### Data to process
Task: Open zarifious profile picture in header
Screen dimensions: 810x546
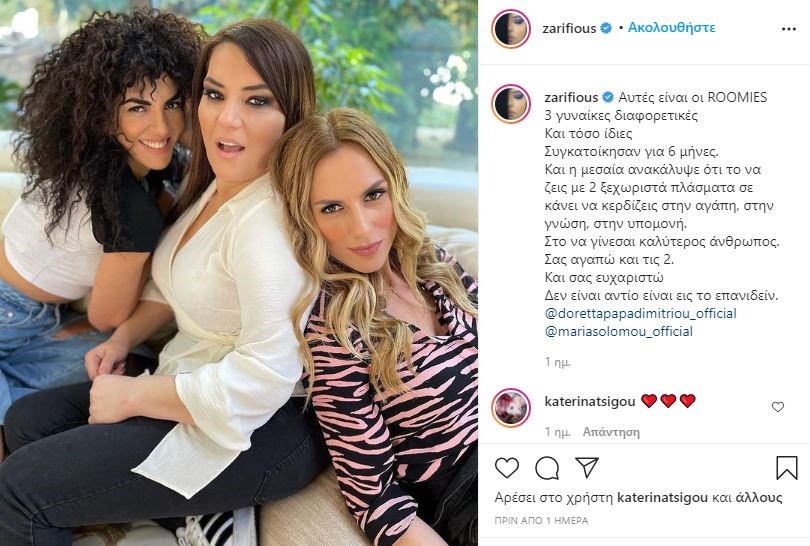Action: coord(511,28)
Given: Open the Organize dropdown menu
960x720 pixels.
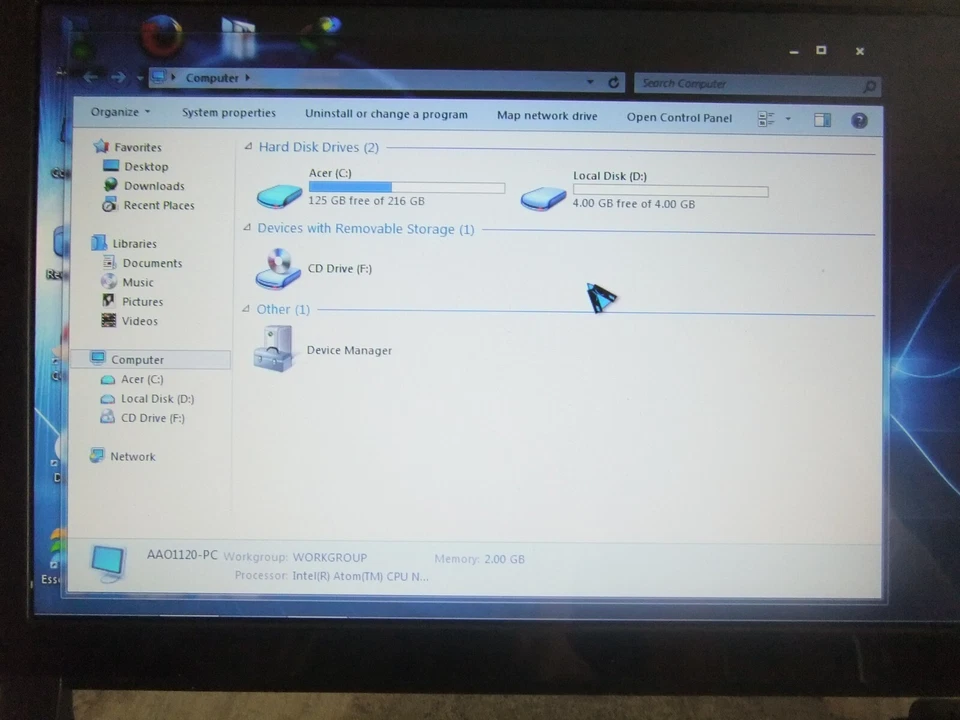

### Work instructions
Rewrite every line of the records above, including the requests, with each coordinate in the answers multiplied by 1.6 and rounded to the nearest whole number (halves round up). Leave the screen dimensions as they are, and omit the pictures.

### Exercise response
Task: Open zarifious profile picture in header
Screen dimensions: 810x546
Action: coord(818,45)
Given: Open the Organize dropdown menu
960x720 pixels.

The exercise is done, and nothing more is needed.